In February 1935 Fritz Kreisler revealed that several of the pieces in his repertoire, formerly ascribed to such composers as Vivaldi and Tartini, were in fact written by him. The admission sent shockwaves throughout the music world – here M. Montagu-Nathan reacts in the March 1935 issue of The Strad
A few days after the revelation that the charming series of little “classic” pieces published during the last 25 years as “arrangements” by Kreisler were, in fact, his own compositions, I saw a reference to a book entitled “Debunking Art.”
It is indeed time that Art, or, at all events, that region of it in which the “old Master” traffic is still being plied, was “debunked.” This old Master business has never been properly taken in hand.
It has been said that the most successful writer of articles on topics of general interest is he who selects a theme which will bring everyone’s subconscious opinion to the surface of the mind. Readers are then gratified to feel that they themselves have long been of the writer’s opinion, and are grateful for a public expression of that opinion. If the owner of a suppositious Cremona violin receives, during a recital, a message to the effect that his Strad is actually a copy by Smith, the instrument tone will remain unchanged, but there will be a disastrous drop in its market value. There is a true story of a collector of old violins who was personally known to me. It is that after a few requests from public performers to lend his valuable Strad for the purposes of a recital he deemed it expedient to commission a copy—for which he paid £80. Henceforth, unknown to themselves, his recital-giving friends played on this instrument—the original remaining in “safe custody” at his bank. One of the borrowers, a lady, once informed me that she was so solicitous for the safety of so precious a loan that she took it to bed with her. Presumably, had she known the truth, the copy would not have enjoyed so handsome a privilege, and would have passed the night in her wardrobe!
In what way, one wonders, will Kreisler’s revelation affect the value of his “classics”? His success in convincing violinists all over the world that they were classics will to some people prove a little disconcerting. It means, in any case, that it is not so very difficult to imitate the classic style or even the classic quality. There is a conspicuous and significant instance of a success which few seem to have observed. In Rimsky-Korsakov’s opera “Mozart and Salieri,” which was produced in London some years ago, Mozart sits down at the piano and improvises. It is therefore “up to” Rimsky-Korsakov to compose music worthy of Mozart. The Russian composer certainly “delivered the goods.” Kreisler, for reasons which he has stated, considered it wiser to attribute his compositions to old masters, and it is clear from the esteem in which they are held that he, also, has “delivered the goods.” It is a moot point whether, if he had issued these essays in the antique, as did Vieuxtemps, as being in the ancien style, they would have been so warmly received by performers and the public.

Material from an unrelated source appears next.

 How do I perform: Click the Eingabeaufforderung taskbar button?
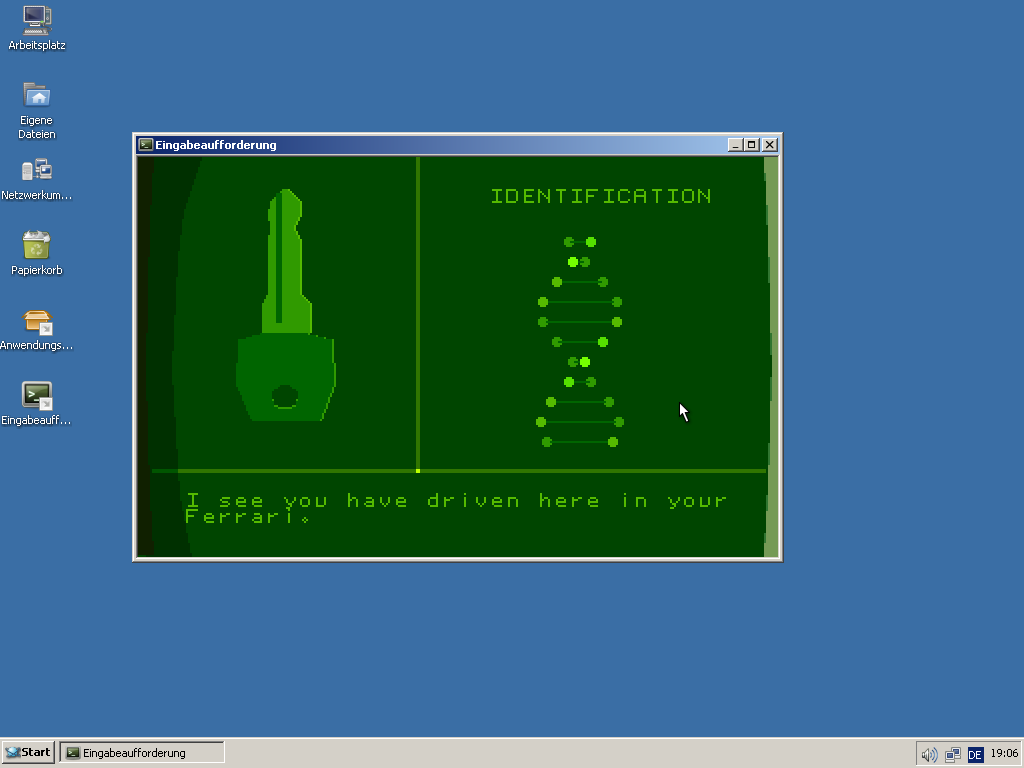click(142, 752)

I was myself informed, after a few of these pieces had appeared, by a person then closely associated with Kreisler, that they were original, and this recalled to me an occasion when, during a recital at Bradford, I had asked the great violinist (and composer!) whether the now popular Porpora item had been published in its original form. His reply seemed to me to be lacking in conviction, and subsequent enquiries in every possible direction failed, of course, to elicit its origin.
What will be the outcome of this “revelation”? Many must have wondered what is the implication contained in the adjective “genuine” when it precedes the word “sale”? I suspect that certain well-known “arrangers” of classic pieces will henceforth label them “genuine,” and, by dint of mentioning their source, will provide a means of verifying their genuineness.
It remains to be seen, however, whether the market for the genuine will survive this “debunking” of the classics by Kreisler. Personally I believe that it will not. For to my mind Kreisler has provided an article which is actually superior to the genuine, and the many well-known public performers who have accepted these “classics” will hardly now care to repudiate the value which they themselves have always attributed to these little masterpieces. There is just one more problem arising out of this “revelation.” Are all these works henceforth to appear in programmes shorn of the hyphenated name of their supposed classic composer? If so, the announcement “Kreisler Recital” may become ambiguous. For that description will in future serve when a violinist has arranged a programme which, until now, he would, in perfect good faith, have attributed to an interesting selection of different classic composers. This “revelation” has really been the very devil of a debunking!